Abstract Globally, cement plants are striving to improve their energy efficiency. Therefore, it is critical for cement plant operations to increase the monitoring and control of a vertical raw mill energy process. This technology has attracted the interest of the cement industry with its proven benefits in cement grinding applications. A process simulator was used to study an industrial-scale vertical raw mill (VRM) with 65.4% energy efficiency. The paper proposes further a new model based on grid partitioning, sub-clustering, and fuzzy c-means, which incorporates genetic algorithms (GAs) and particle swarm optimizations (PSOs). VRM data from a steady plant process operation, such as raw material output, material moisture, kiln hot gas, mill fan flow, grinding pressure, and separator speed, was used as input to the prediction model. ANFIS-based prediction models are compared with process simulator predictions to determine the most accurate based on prediction performance criteria. Based on the results, the ANFIS model with sub-clustering assimilated with PSO is the most accurate prediction model for VRM energy efficiency.
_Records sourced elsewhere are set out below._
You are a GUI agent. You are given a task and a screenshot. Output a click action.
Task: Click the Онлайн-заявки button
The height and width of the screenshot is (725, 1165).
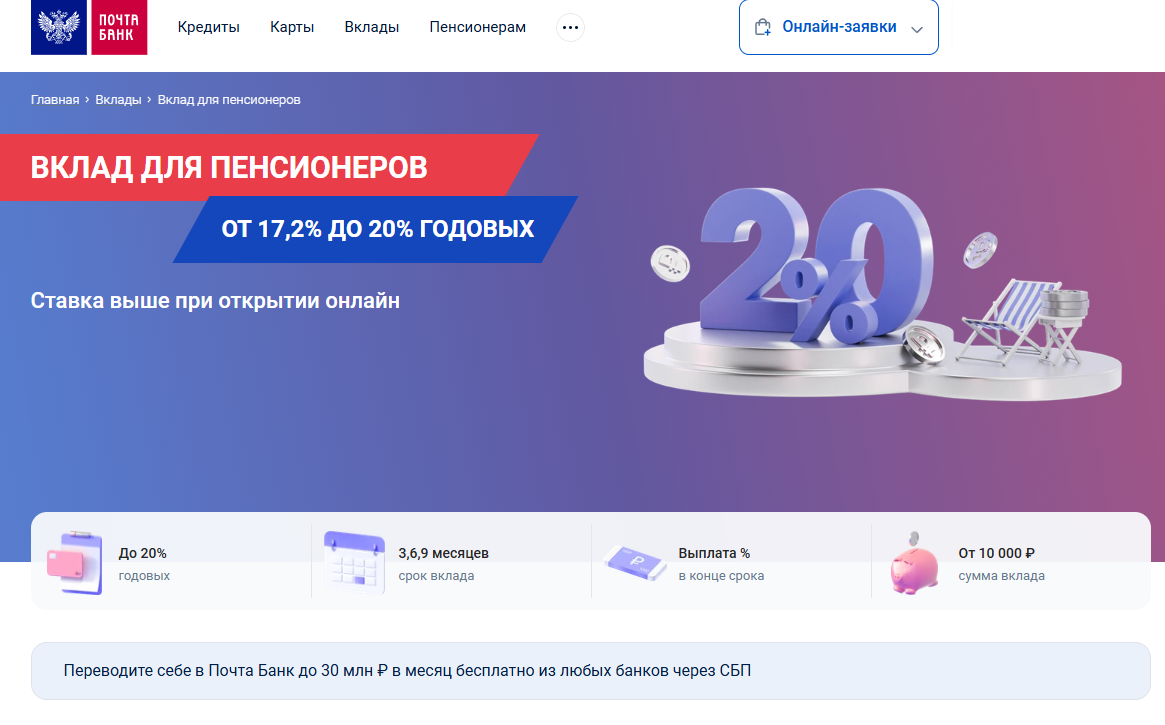(839, 27)
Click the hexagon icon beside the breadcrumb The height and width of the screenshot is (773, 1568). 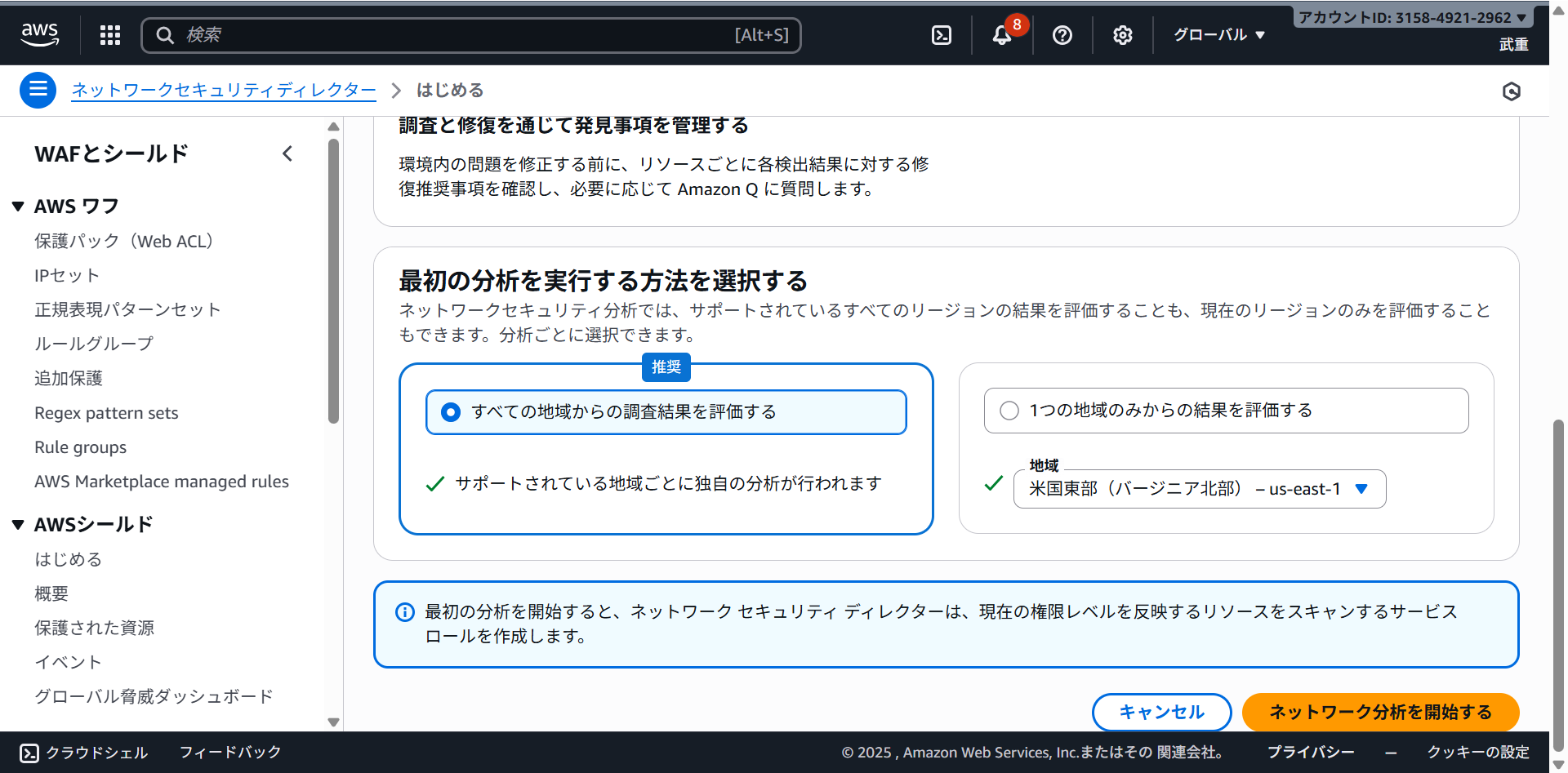pyautogui.click(x=1511, y=91)
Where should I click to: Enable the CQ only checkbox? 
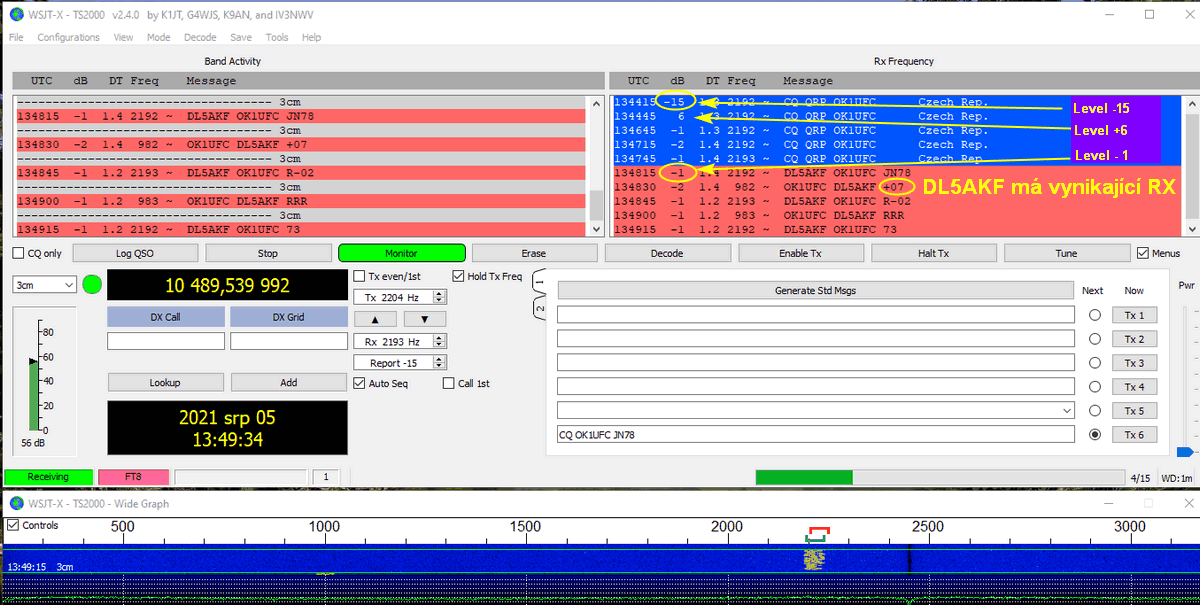[19, 254]
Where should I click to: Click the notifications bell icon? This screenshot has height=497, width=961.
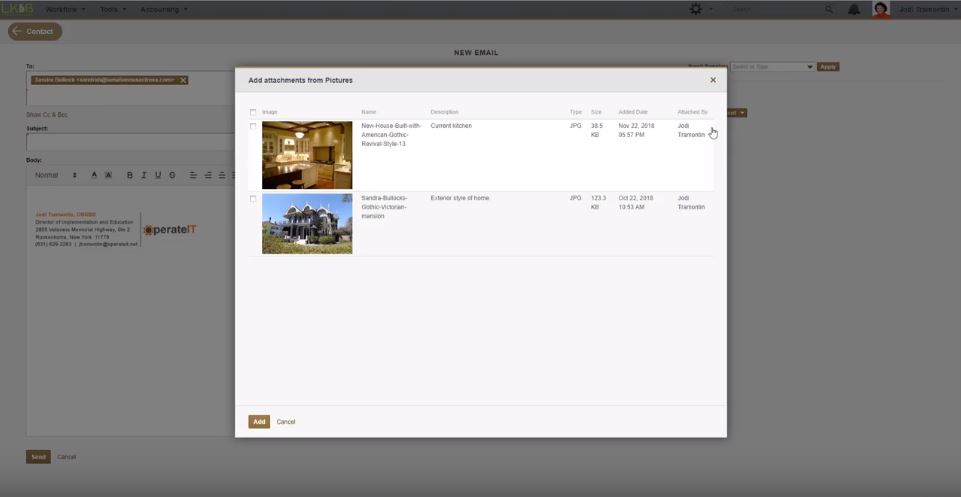coord(854,9)
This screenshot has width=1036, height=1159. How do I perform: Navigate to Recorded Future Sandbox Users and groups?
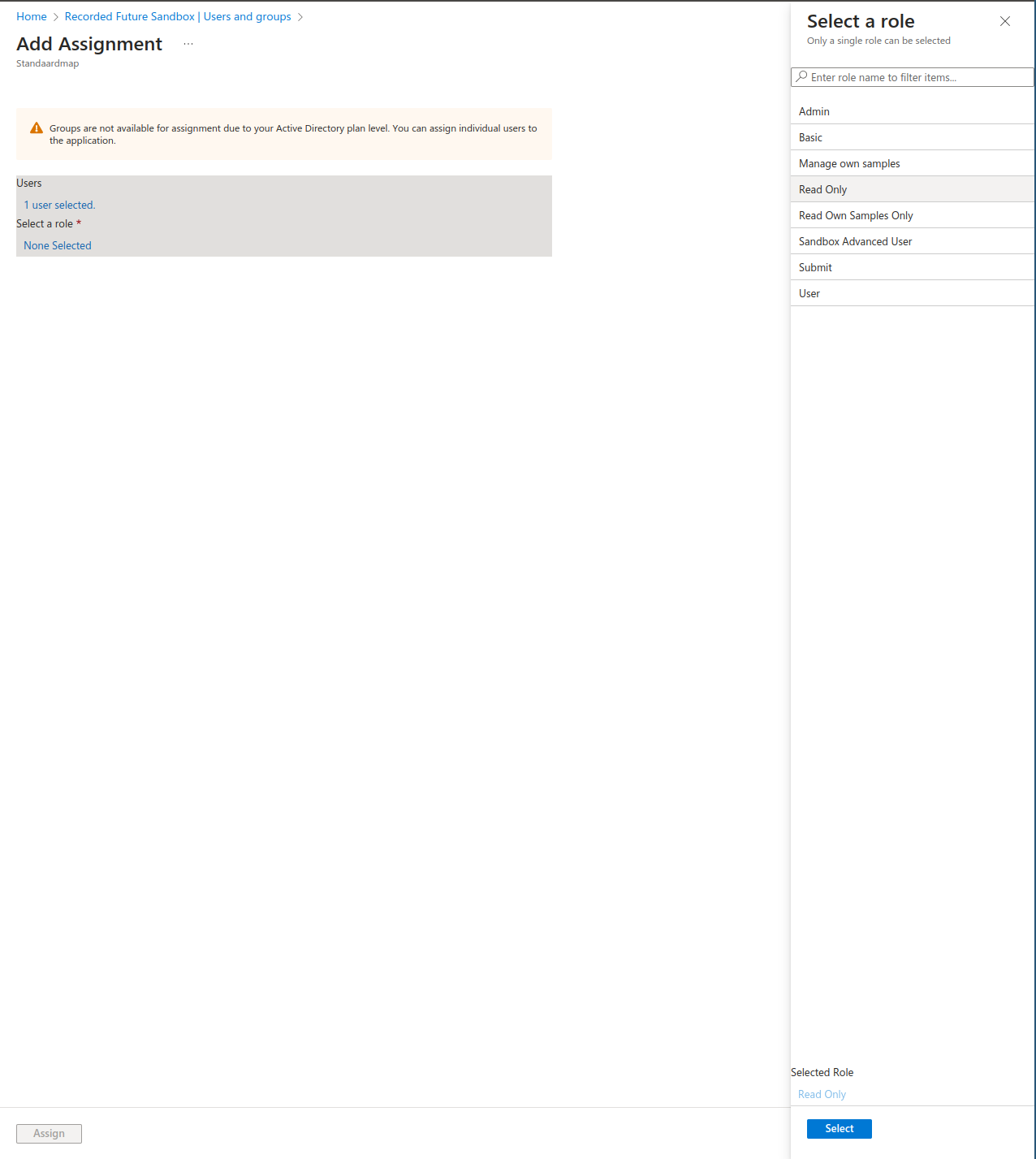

The coefficient of regression (R2) and root mean square error (RMSE) obtained by this model are 0.945 and 1.3006. The results also showed that VRM's energy efficiency decreased from 65.4 to 64.2% when the separator speed increased from 50 to 75 rpm; product particle size on P90µm decreased from 18.2–10.8%. Finally, the proposed ANFIS based model can be considered to be an efficient technique for predicting the energy efficiency of VRM production processes.